_Pixel coordinate grounding data_
╔══

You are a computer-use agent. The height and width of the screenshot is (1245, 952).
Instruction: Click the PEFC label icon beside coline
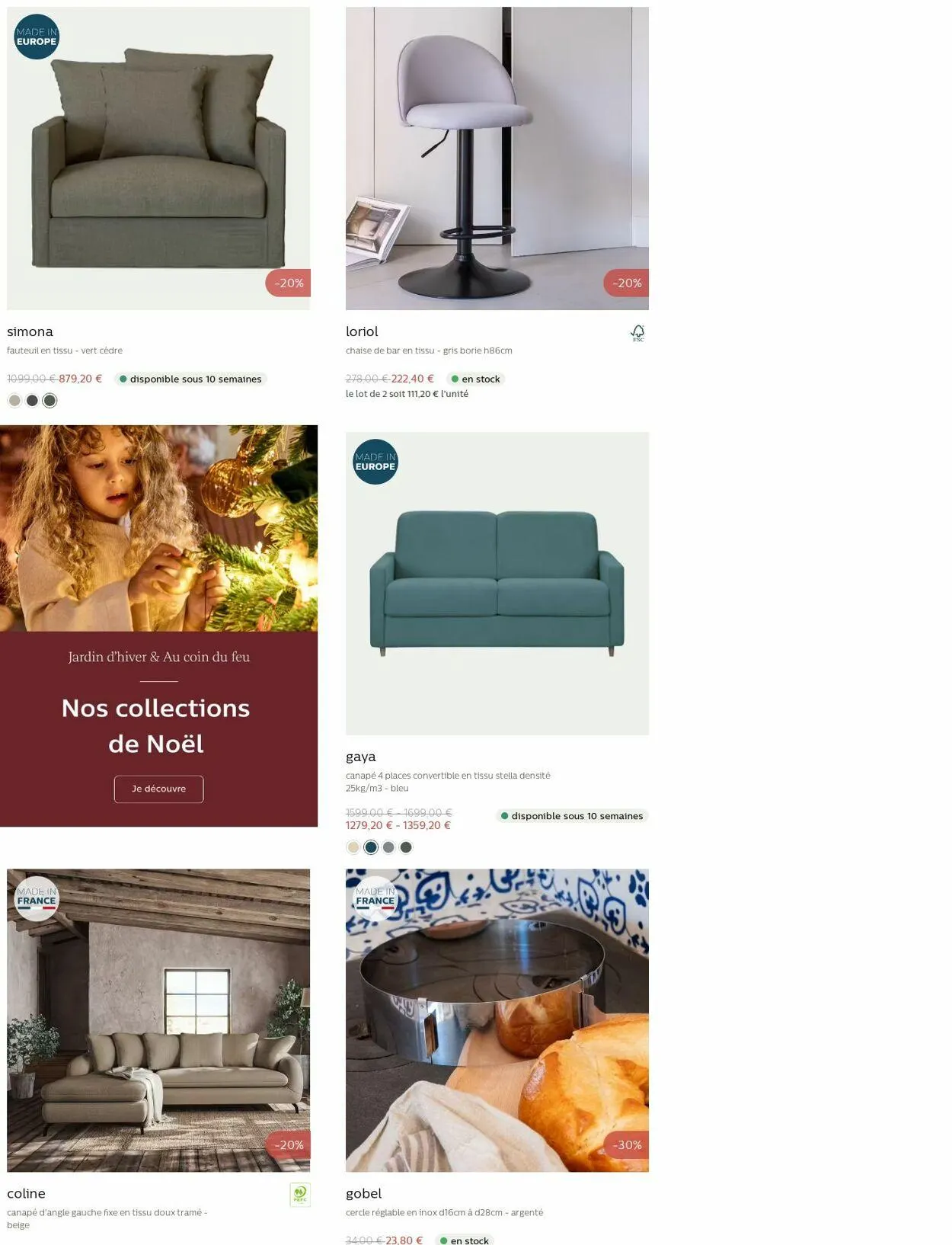(300, 1194)
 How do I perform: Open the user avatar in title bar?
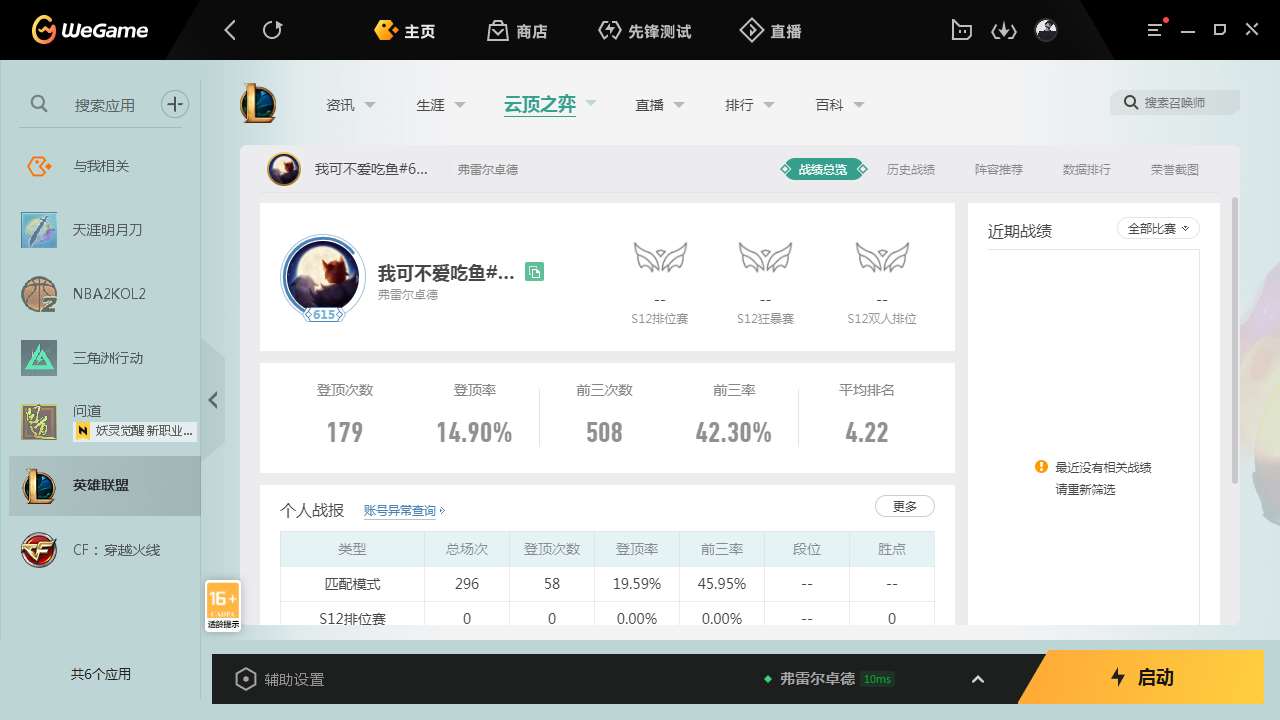coord(1046,30)
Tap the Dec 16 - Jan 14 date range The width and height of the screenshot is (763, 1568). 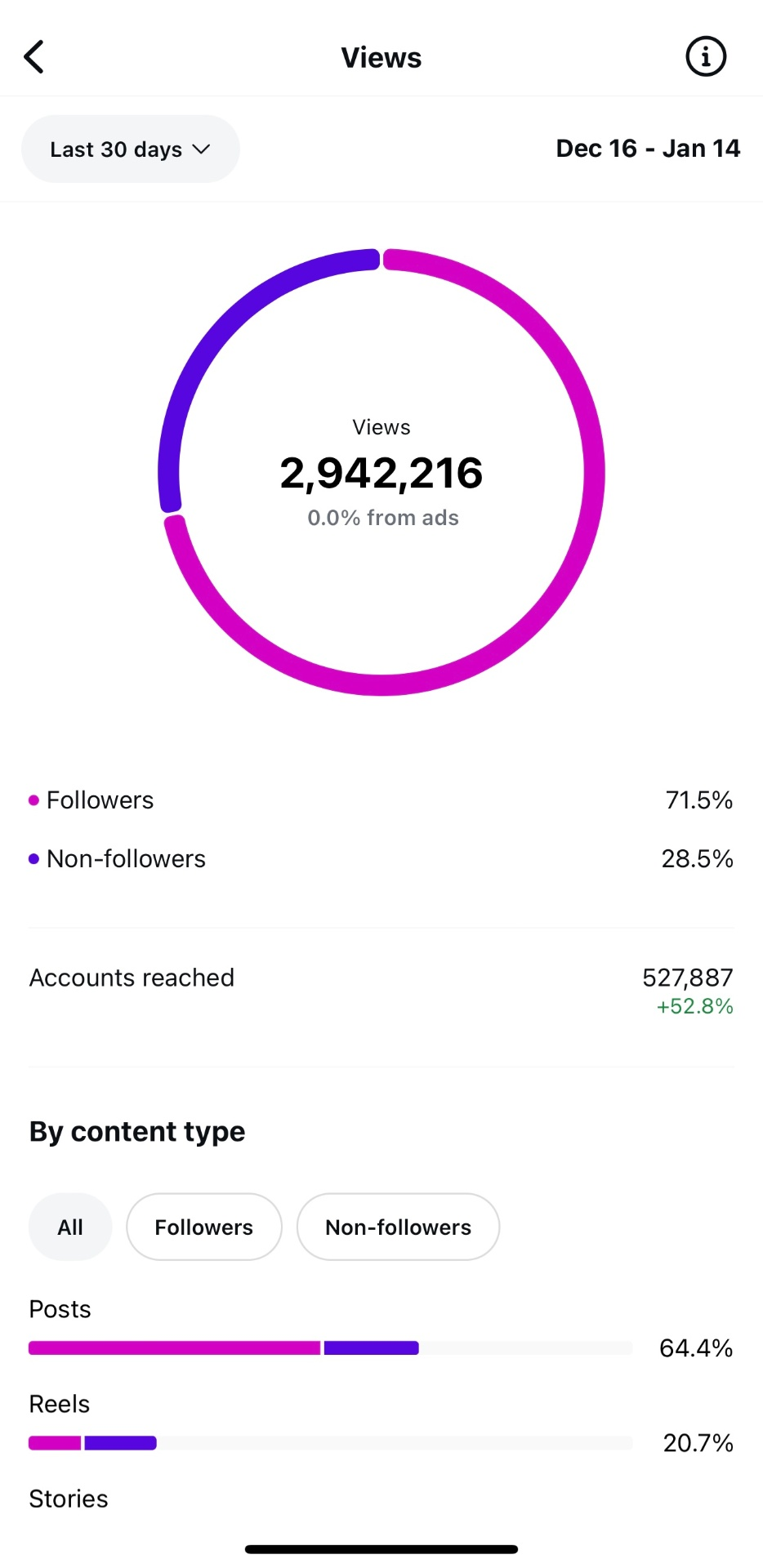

╚══

Give back the full data exactly as it reads, but drop the pictures.

You are a computer-use agent. The height and width of the screenshot is (1245, 952).
Instruction: Click the PEFC label icon beside coline
(300, 1194)
 How do I perform: Open the user avatar in title bar?
coord(1046,30)
Tap the Dec 16 - Jan 14 date range The width and height of the screenshot is (763, 1568). 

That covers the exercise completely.